■ EXTRACTED INFORMATION ■
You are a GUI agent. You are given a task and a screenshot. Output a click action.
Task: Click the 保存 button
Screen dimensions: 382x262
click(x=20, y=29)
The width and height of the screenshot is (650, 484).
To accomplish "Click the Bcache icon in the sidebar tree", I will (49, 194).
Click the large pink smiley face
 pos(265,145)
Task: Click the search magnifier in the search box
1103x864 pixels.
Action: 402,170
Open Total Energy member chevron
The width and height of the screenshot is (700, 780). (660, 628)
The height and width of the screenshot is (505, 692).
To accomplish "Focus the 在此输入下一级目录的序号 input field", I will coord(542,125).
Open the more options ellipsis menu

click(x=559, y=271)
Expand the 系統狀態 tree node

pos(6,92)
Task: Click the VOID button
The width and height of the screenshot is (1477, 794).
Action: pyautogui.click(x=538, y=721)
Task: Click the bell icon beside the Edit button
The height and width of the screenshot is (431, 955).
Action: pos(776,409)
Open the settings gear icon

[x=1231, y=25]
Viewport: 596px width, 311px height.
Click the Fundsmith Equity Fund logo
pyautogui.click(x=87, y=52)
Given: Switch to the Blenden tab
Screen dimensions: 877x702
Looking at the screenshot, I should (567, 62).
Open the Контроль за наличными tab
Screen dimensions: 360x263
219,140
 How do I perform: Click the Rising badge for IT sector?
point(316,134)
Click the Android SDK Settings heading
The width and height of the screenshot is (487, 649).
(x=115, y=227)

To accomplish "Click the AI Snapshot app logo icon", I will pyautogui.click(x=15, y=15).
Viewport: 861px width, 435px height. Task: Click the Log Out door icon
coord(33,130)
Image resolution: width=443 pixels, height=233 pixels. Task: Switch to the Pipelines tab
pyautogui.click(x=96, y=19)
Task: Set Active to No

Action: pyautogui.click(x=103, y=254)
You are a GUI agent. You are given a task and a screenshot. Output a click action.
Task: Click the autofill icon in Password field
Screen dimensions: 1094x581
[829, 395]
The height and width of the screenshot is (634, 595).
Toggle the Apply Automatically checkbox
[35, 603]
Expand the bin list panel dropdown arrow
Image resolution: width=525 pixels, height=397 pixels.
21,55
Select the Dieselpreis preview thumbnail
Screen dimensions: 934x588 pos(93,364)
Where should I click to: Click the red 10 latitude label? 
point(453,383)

■ THE PROBLEM ■
Beginning with the line in which "Toggle the Apply Automatically checkbox" appears, print each remaining line of the listing exactly, the last line included.

■ WRITTEN ANSWER ■
Toggle the Apply Automatically checkbox
[35, 603]
Expand the bin list panel dropdown arrow
Image resolution: width=525 pixels, height=397 pixels.
21,55
Select the Dieselpreis preview thumbnail
Screen dimensions: 934x588 pos(93,364)
Where should I click to: Click the red 10 latitude label? 
point(453,383)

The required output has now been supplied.